*Work task*. Set down again exactly the lines of the listing below that fall between the line holding "Hosted by WEB.mil (410, 1050)" and the line holding "[X icon opens in a new window]", inclusive.

*Records supplied*.
_ _ _ _ _ _ _
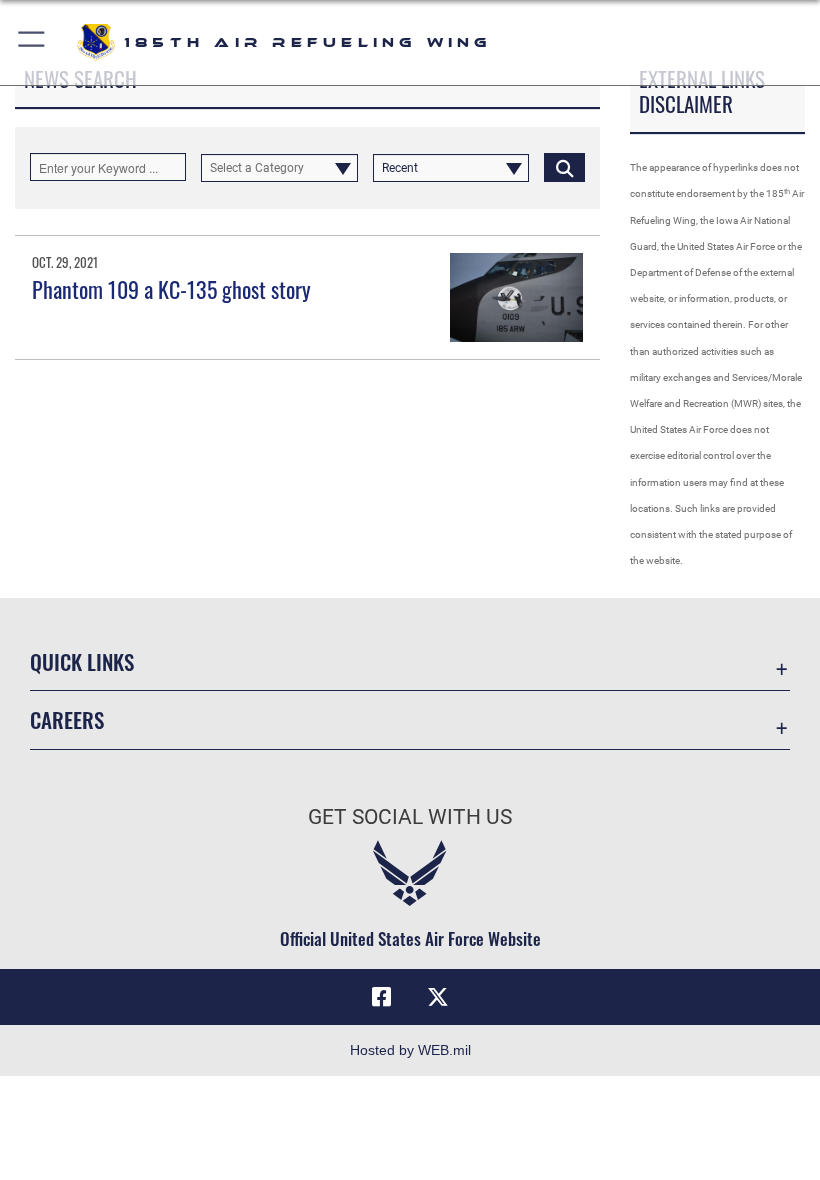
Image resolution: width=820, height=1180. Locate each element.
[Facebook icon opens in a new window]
_ _ _ _ _ _ _
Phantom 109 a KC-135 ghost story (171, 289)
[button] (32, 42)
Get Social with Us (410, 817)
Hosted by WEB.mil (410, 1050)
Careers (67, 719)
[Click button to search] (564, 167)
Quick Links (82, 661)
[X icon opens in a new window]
_ _ _ _ _ _ _
*Solution to this task*.
Hosted by WEB.mil (410, 1050)
Careers (67, 719)
[Click button to search] (564, 167)
Quick Links (82, 661)
[X icon opens in a new window]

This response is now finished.